— start SOURCE EXCERPT —
Here, we employ the alternating direction method of multipliers (ADMM) method [13,47] to solve this constrained optimization problem. The augmented Lagrangian function of Equation (14) is

$$\begin{array}{cc}\hfill L_{\mu }(X,E,U)=& \sum _i\mathcal{L}\left(W{\psi }_i\right)+\theta {∥E∥}_1+\langle U,Y-X-E\rangle \hfill \\ \hfill & +\frac{\mu }{2}{∥Y-X-E∥}_F^2\hfill \end{array}$$

(15)

where $\mu$ is a positive scalar, $U\in {\mathbb{R}}^{m\times n}$ is the Lagrange multiplier and $\langle ·,·\rangle$ denotes the inner product operator. The ADMM consists of the following iterations:

$$\begin{array}{cc}\hfill & X^{t+1}=\underset{X}{argmin}{L}_{{\mu }^t}(X,E^t,U^t)\hfill \end{array}$$

(16)

$$\begin{array}{cc}\hfill & E^{t+1}=\underset{E}{argmin}{L}_{{\mu }^t}(X^{t+1},E,U^t)\hfill \end{array}$$

(17)

$$\begin{array}{cc}\hfill & U^{t+1}=U^t+\mu (Y-X^{t+1}-E^{t+1})\hfill \end{array}$$

(18)

The two subproblems (Equations (16) and (17)) are convex optimization problems which are solved while fixing another variable. Algorithm 1 summarizes the whole recovery procedure of recovering the low-rank matrix and rejecting the sparse outliers alternately. The logic that underlies the proposed MDLAN method is that the codelength cost of adding a new atom to the model is usually very high, and so adding a new atom is only reasonable if its contribution is sufficiently high to produce the largest decrease in the other part; i.e., the constrained term $Y-X-E=0$.

Algorithm 1 ADMM [13,47] for the MDLAN method.
— end SOURCE EXCERPT —
THE EXERCISE »
Retype the ADMM passage above, starting with "The two subproblems" and going on through "the MDLAN method.".
— start DATASET CONTENT —
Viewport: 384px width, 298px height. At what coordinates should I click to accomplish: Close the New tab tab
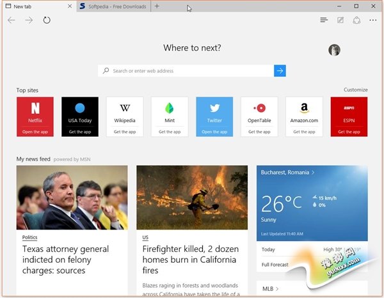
— end DATASET CONTENT —
OUTPUT OF THE TASK »
The two subproblems (Equations (16) and (17)) are convex optimization problems which are solved while fixing another variable. Algorithm 1 summarizes the whole recovery procedure of recovering the low-rank matrix and rejecting the sparse outliers alternately. The logic that underlies the proposed MDLAN method is that the codelength cost of adding a new atom to the model is usually very high, and so adding a new atom is only reasonable if its contribution is sufficiently high to produce the largest decrease in the other part; i.e., the constrained term $Y-X-E=0$.

Algorithm 1 ADMM [13,47] for the MDLAN method.